The origin and evolution of archaeal lipids
Lead supervisor: Claudia Bonfio, Department of Biochemistry
Co-supervisors: David A. Russell, Department of Biochemistry
Research proposal
Background and Objectives
Understanding the formation of early cell membranes is key to unravelling the origins of life. Archaea, one of the earliest domains, possess membranes composed of isoprenoid ether lipids, which differ significantly from the fatty acid-based membranes of bacteria and eukaryotes. However, the prebiotic pathways leading to these archaeal lipids and their functional significance in early protocell membranes remain poorly understood.
This project aims to:
1) Identify plausible prebiotic pathways for the formation of ancestral archaeal lipids.

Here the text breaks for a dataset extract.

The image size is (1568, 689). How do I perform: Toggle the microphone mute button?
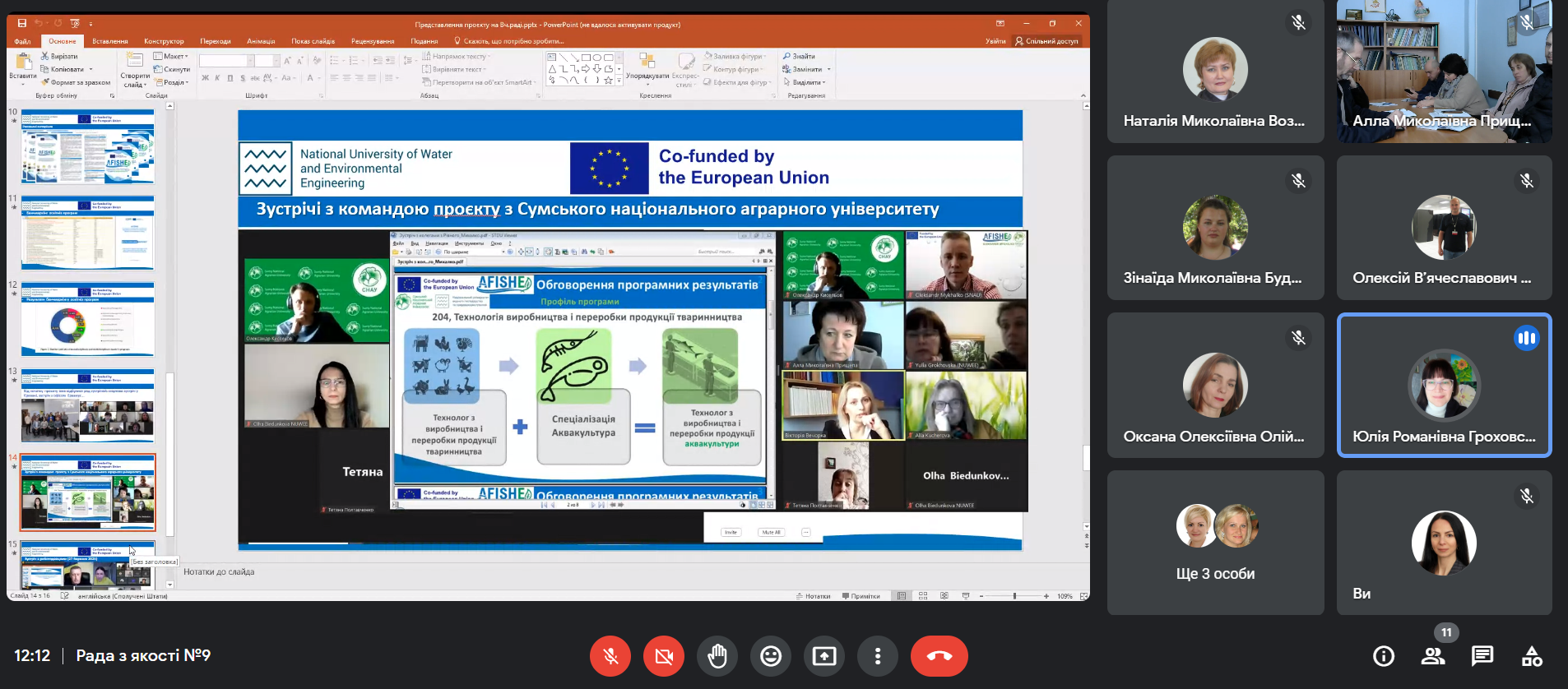tap(610, 656)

2) Determine the functional properties these lipids could have imparted to primitive membranes.
These objectives can be pursued independently, providing flexibility in the research approach. Over eight weeks, the student will gain hands-on experience in prebiotic lipid chemistry while generating valuable preliminary data for the research group.
Methodology
1. Prebiotic Synthesis of Archaeal Lipid Precursors
The first stage will investigate the reaction of glycerol with isoprenoid alcohols (farnesol, nerolidol) under conditions relevant to the early Earth. Various catalysts, including clay minerals (e.g., kaolinite, montmorillonite) and oxophilic metal salts (e.g., iron, aluminium), will be screened for their role in promoting glycerol ether bond formation. Reaction products will be analysed using:
- Thin Layer Chromatography (TLC) for initial separations,
- High-Performance Liquid Chromatography (HPLC) and Gas Chromatography-Mass Spectrometry (GC-MS) for mixture analysis,
- Nuclear Magnetic Resonance (NMR) Spectroscopy for product characterisation.
2. Functional Analysis of Model Ancestral Archaea Lipids
In parallel, the student will synthesise model archaea-like lipids using established methods within the research group. These will include:
- glycerol monoethers,
- glycerol diethers,
- ether-based phosphatidic acids.
Each lipid will be purified by column chromatography and characterised by NMR. Their ability to self-assemble into membranes will be assessed via critical aggregation concentration (CAC) assays using fluorescent dyes. Further experiments will investigate:
- Lipid packing and ordering via fluorescence polarisation,
- Membrane surface hydrophobicity and charge using electrochemical and spectroscopic assays,
- Compatibility with fatty acid- or bacterial lipid-based membranes to evaluate potential roles in mixed protocell systems.
Training and Supervision
This project provides an excellent introduction to interdisciplinary research, combining organic synthesis with biophysical characterisation. The student will receive training in:
- Lipid synthesis and purification,
- Analytical techniques (chromatography, mass spectrometry, NMR),
- Membrane biophysics, including lipid self-assembly and lipid packing studies.
Additionally, they will develop critical thinking, communication, and data analysis skills, with mentorship from the group leader and senior lab members.
Expertise and Feasibility
The success of this project is supported by:
- My expertise in prebiotic organic and supramolecular chemistry, bridging lipid chemistry and early membrane evolution.
- The interdisciplinary strength of my research group, which integrates organic synthesis with biological and biophysical approaches.
- Preliminary findings, which confirm the feasibility of synthesising archaea-like lipids.
This research will provide the student with valuable laboratory experience while contributing to our understanding of the emergence of archaeal membranes - an essential step in the origins of cellular life.